The site continued to be occupied until the Middle Ages, when the island was called Porcaria and was particularly well-known for the monastery “de Sancto Angelo de Porcaria”, belonging to the Benedictine order.
Subsequently, La Maddalena remained uninhabited, or nearly, for several centuries. The inhabitants returned during the 18th century and the current town was founded in 1777 at Cala Gavetta. The town developed quickly and was given a system of fortifications where war ships landed. In 1804, Admiral Horatio Nelson established his logistics base for his fleet in the Mediterranean and stayed there for about three years before the Battle of Trafalgar. When in 1943, after the fall of Fascism, the king had Mussolini arrested, the dictator was taken there and held prisoner.
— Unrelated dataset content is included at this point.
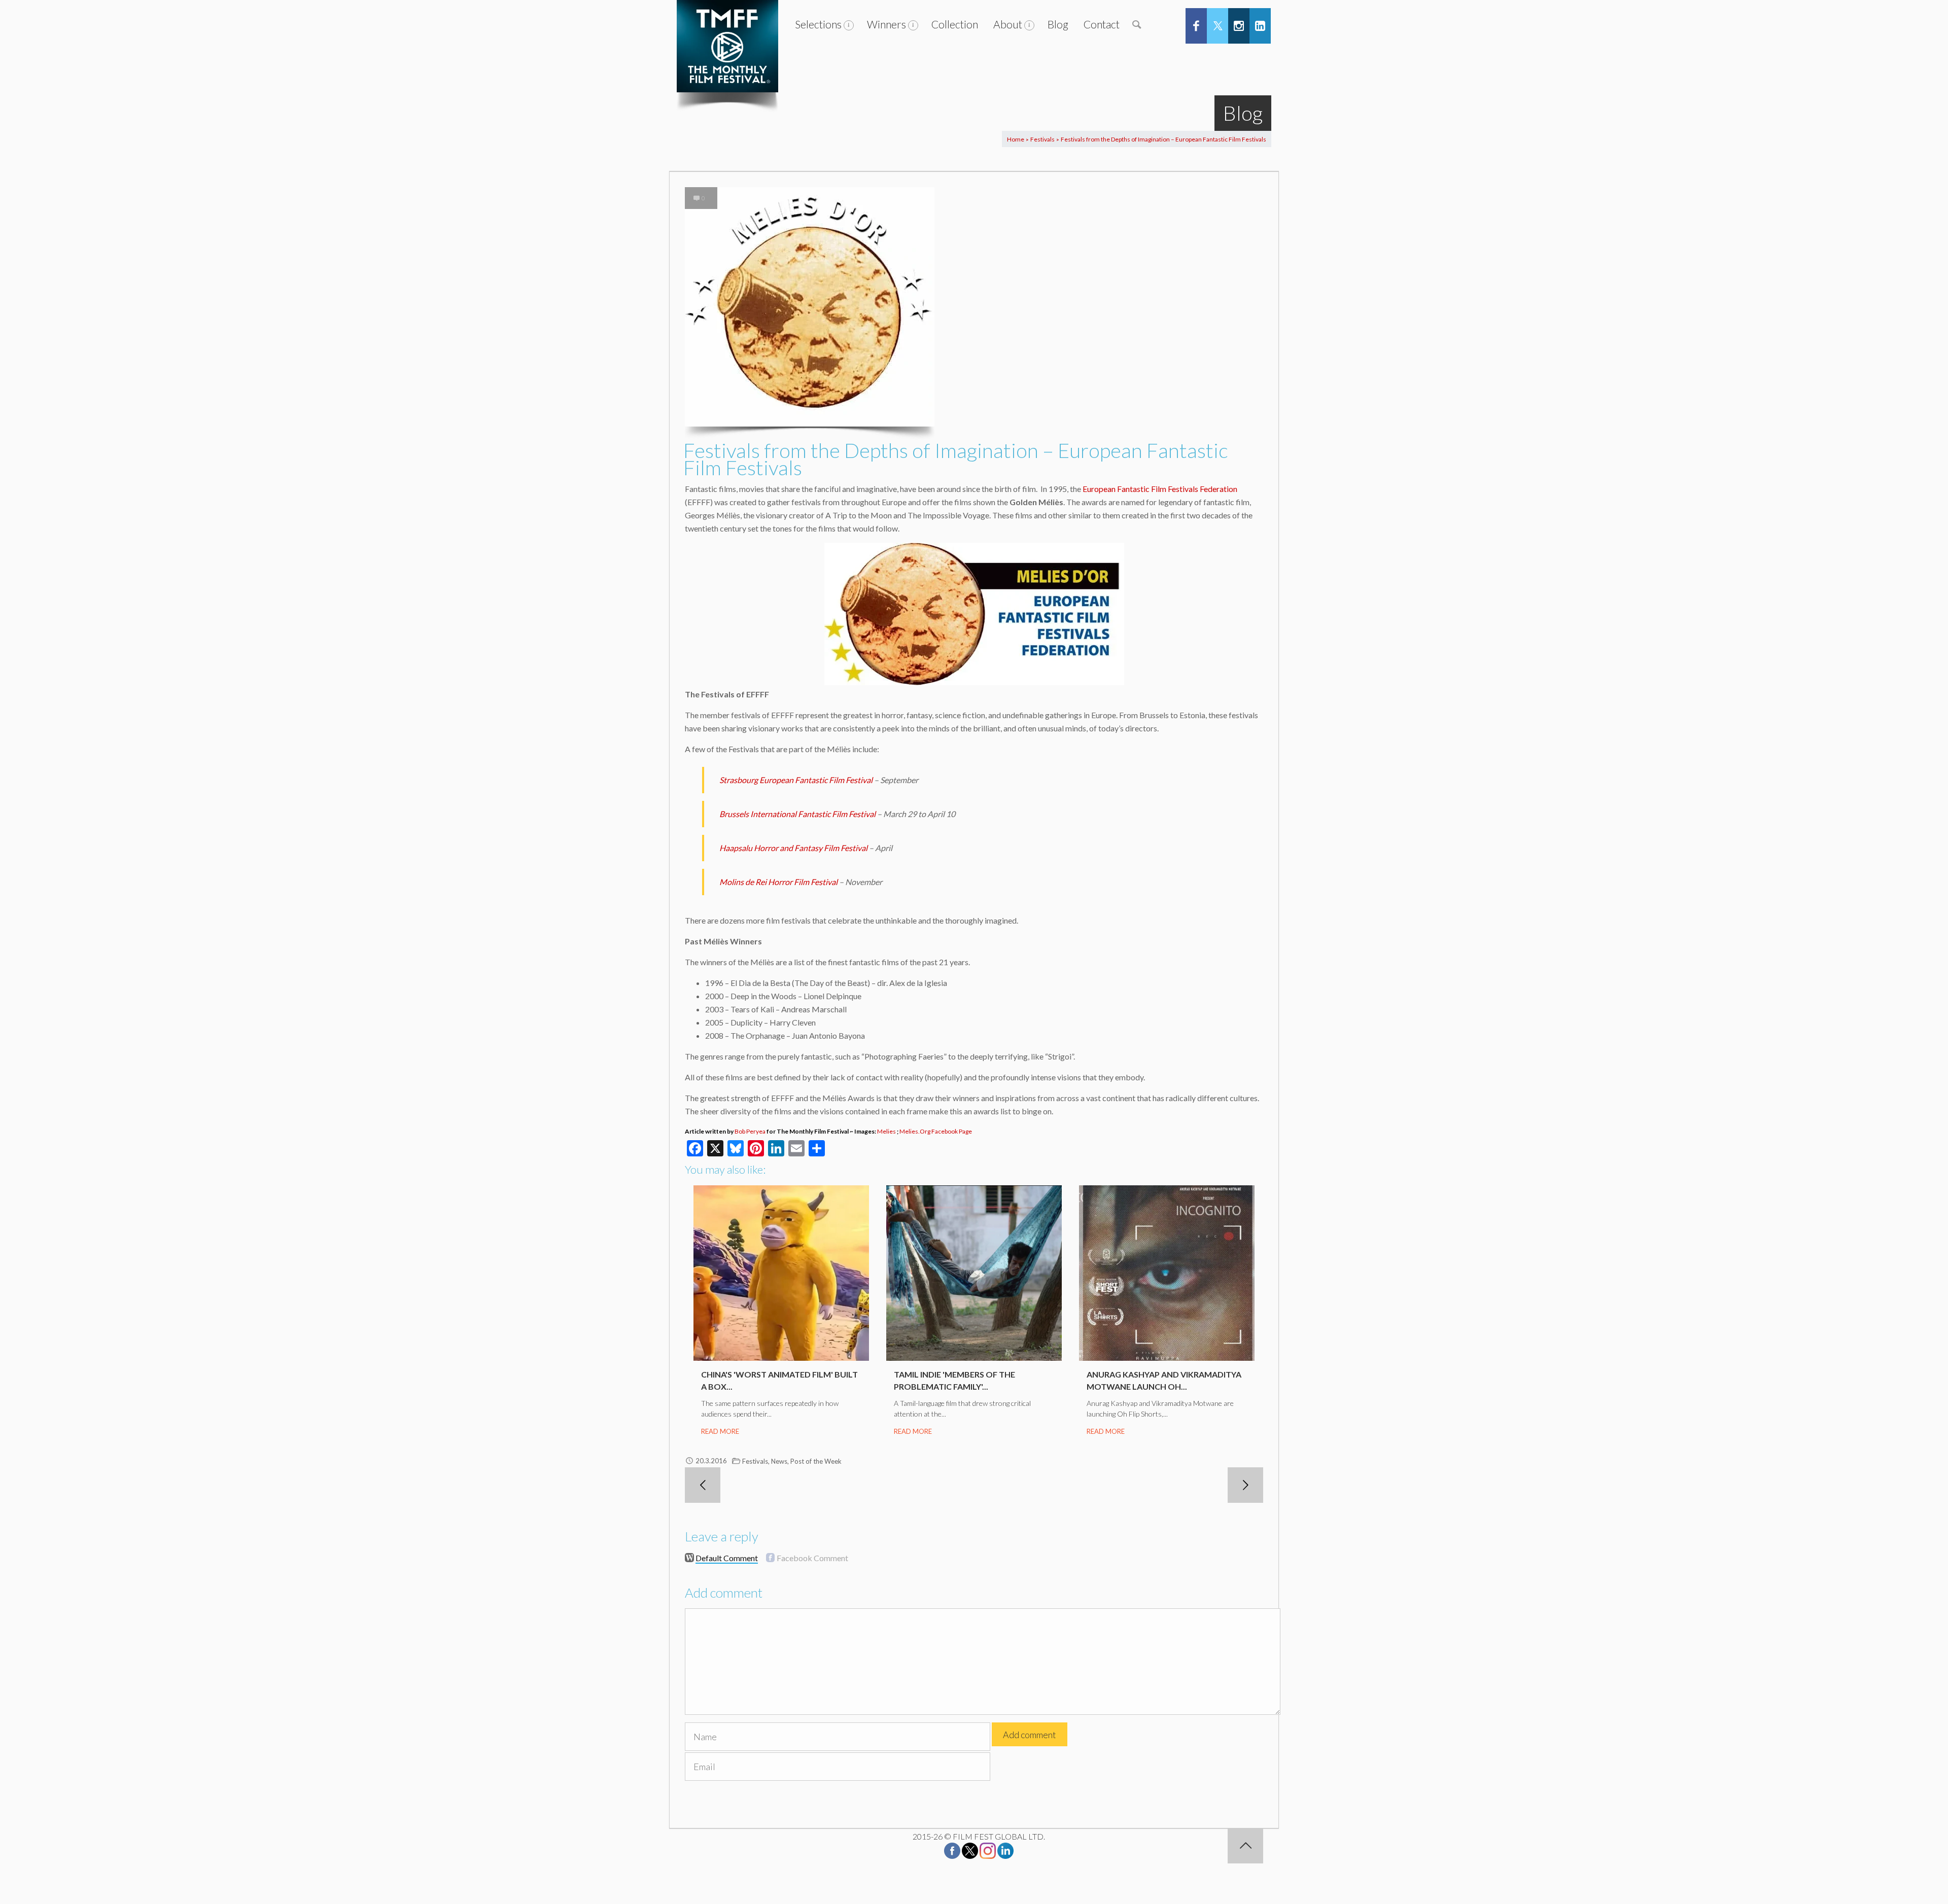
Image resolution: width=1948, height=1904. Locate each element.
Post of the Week (816, 1461)
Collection (954, 24)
He spent some time at Villa Weber before being transferred to the Gran Sasso.
The ancient settlements on the island of Caprera date back to the Imperial Roman era. They were concentrated around the western coastal areas close to the islands of La Maddalena and Santo Stefano. Traces of a garrison of this period have been identified at Arcaccius along the central western shores. Some necropoli have been discovered in the hinterland of Cala Scavicco, in the Tola valley and in Petrajaccio, in the south west of the island.
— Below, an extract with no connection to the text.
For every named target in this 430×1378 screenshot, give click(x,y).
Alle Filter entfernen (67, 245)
In 1767, together with other islands in the archipelago, it was occupied by the Sardinian navy and annexed to the kingdom. In 1854, Giuseppe Garibaldi settled there and built a house, which he turned into a farm. He left in 1859 to take part in the War of Independence and the Expedition of the Thousand. He returned in 1867 and remained there until his death in 1882.
The three islands of Razzoli, Budelli and Santa Maria constituted the dismantling between 3000 and 2000 BC of a united island complex that had formed during the Flandrian Transgression of 6000 – 3000 BC. The use of the narrow straits between the islands by the ancient navy is suggested by the discovery if a fragment of an Attic kylix, dating back to the mid 5th century BC. The only one of the three islands that was certainly inhabited in ancient times was the Island of Santa Maria, where there is evidence of the 13th century Ecclesia Sancte Marie de Budello.
The island of Santo Stefano is roughly rectangular in shape and its coastline has a single cove, Cala Villamarina, where archaeological excavations have confirmed a mid Neolithic settlement.